-------- Provided records --------

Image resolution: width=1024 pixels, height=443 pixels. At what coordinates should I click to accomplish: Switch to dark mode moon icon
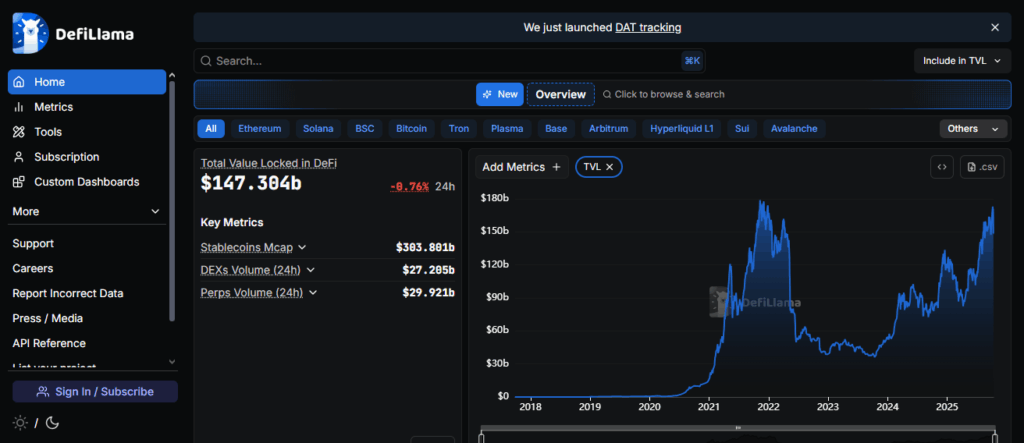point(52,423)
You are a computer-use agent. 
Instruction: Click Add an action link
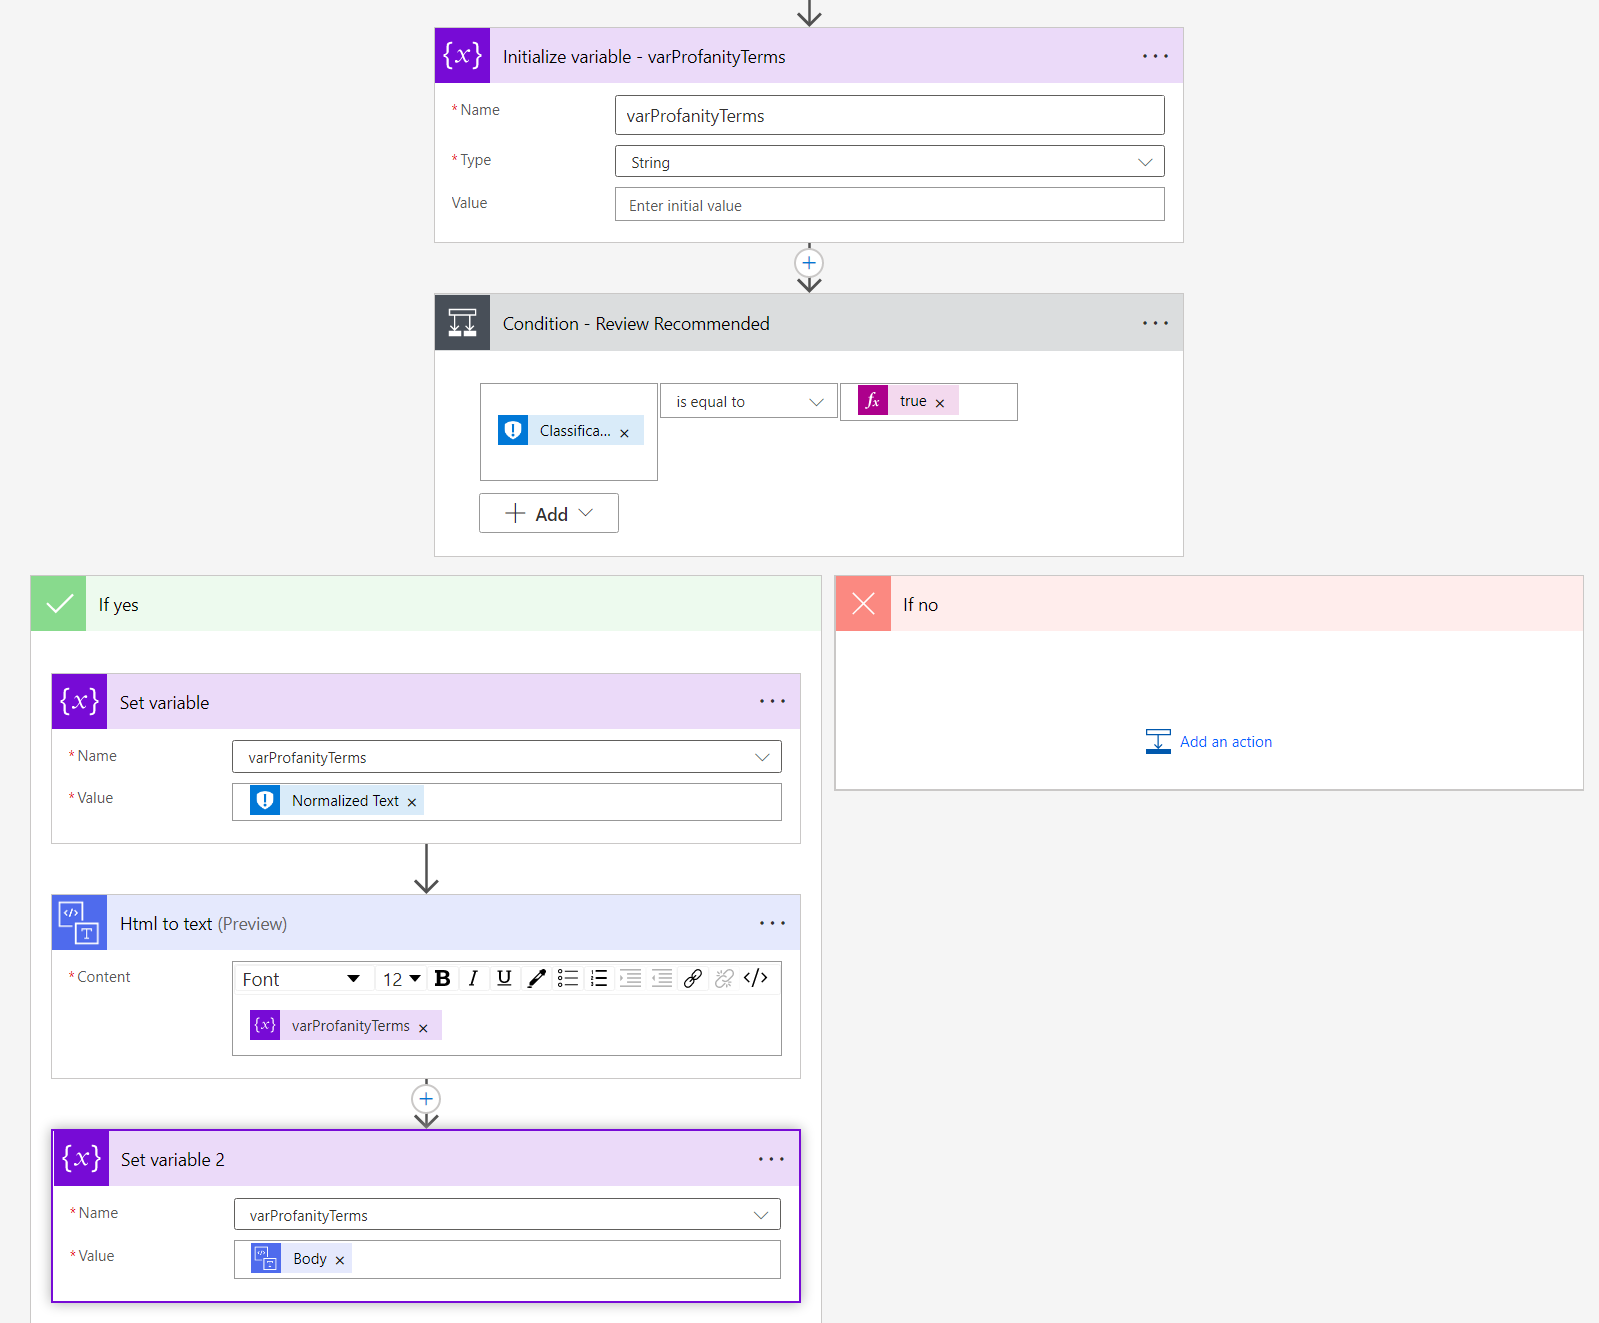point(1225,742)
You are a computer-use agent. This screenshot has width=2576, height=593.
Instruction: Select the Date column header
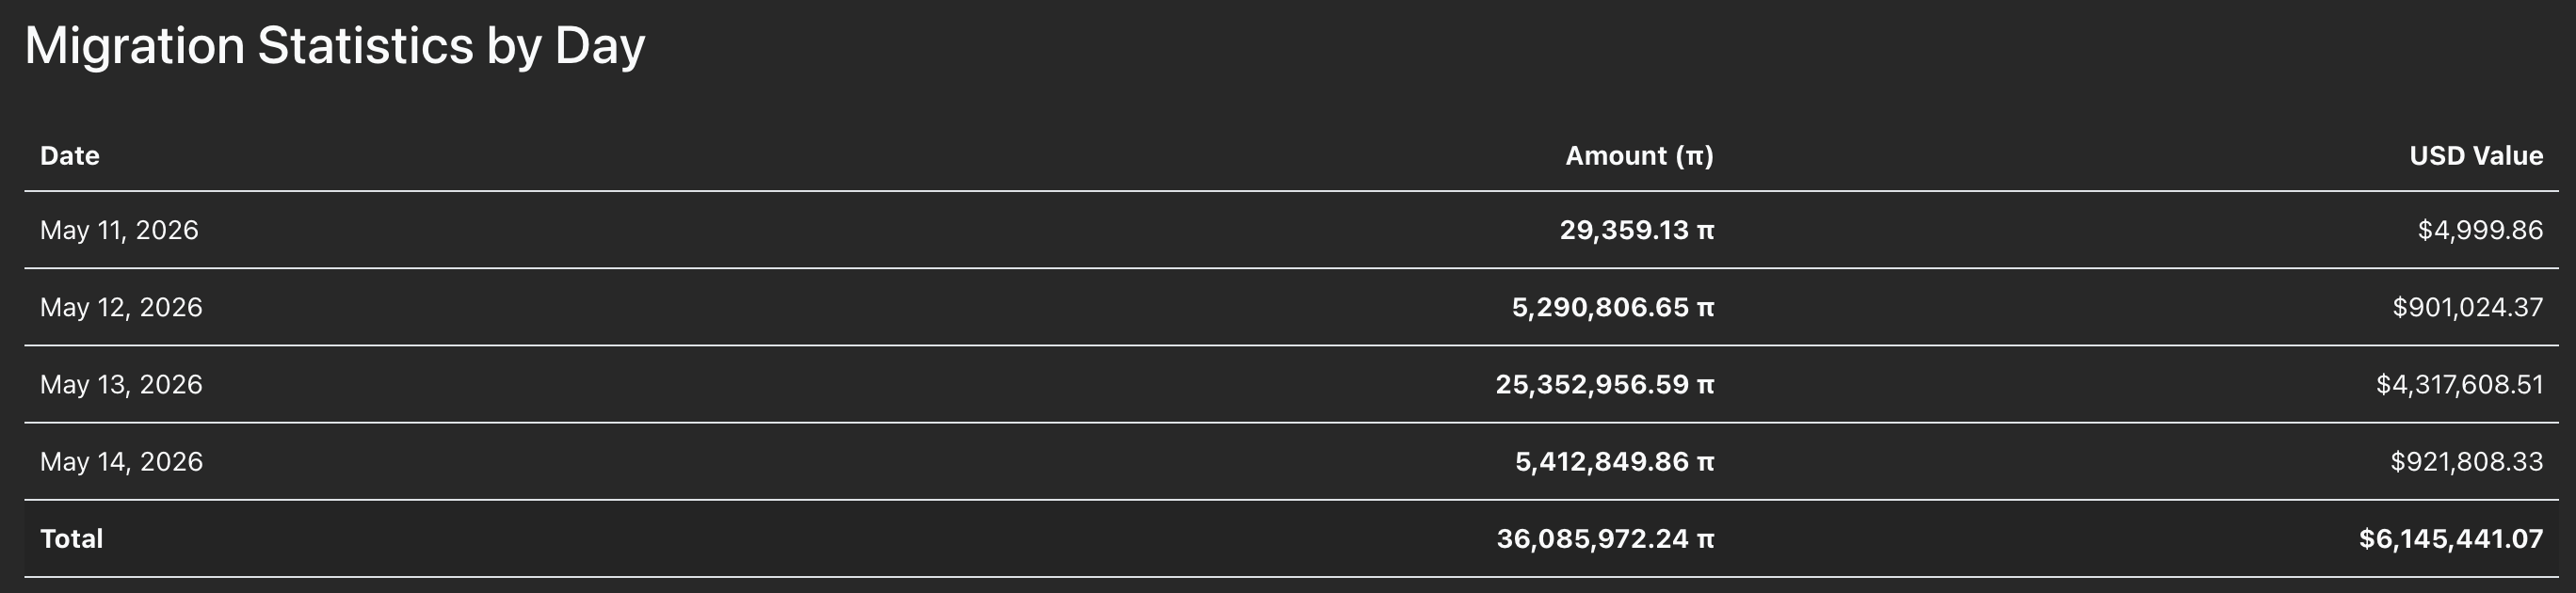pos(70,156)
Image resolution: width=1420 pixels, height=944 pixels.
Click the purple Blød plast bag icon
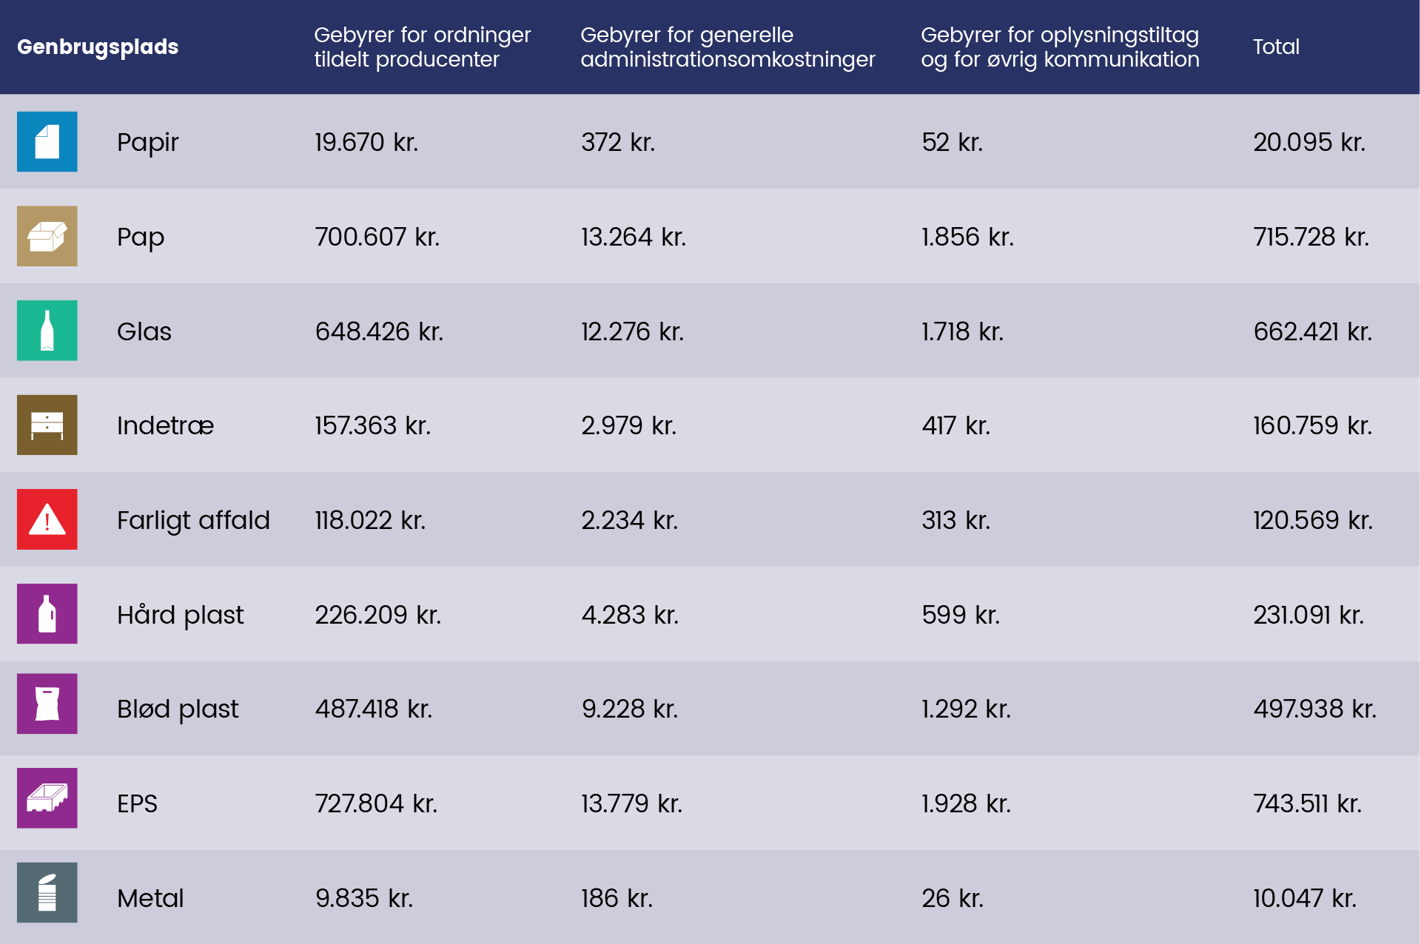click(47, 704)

--------

• _Request_
Render the rows above as a numbered list, skipping any blank lines. Leave the pictures out.

• _Exercise answer_
1. Image resolution: width=1024 pixels, height=443 pixels. At what coordinates should I click to accomplish: Switch to dark mode moon icon
2. point(52,423)
3. You are a computer-use agent. 
4. Instruction: Click Add an action link
5. point(1225,742)
6. You are a computer-use agent. This screenshot has width=2576, height=593.
7. Instruction: Select the Date column header
8. pos(70,156)
9. Image resolution: width=1420 pixels, height=944 pixels.
10. Click the purple Blød plast bag icon
11. click(47, 704)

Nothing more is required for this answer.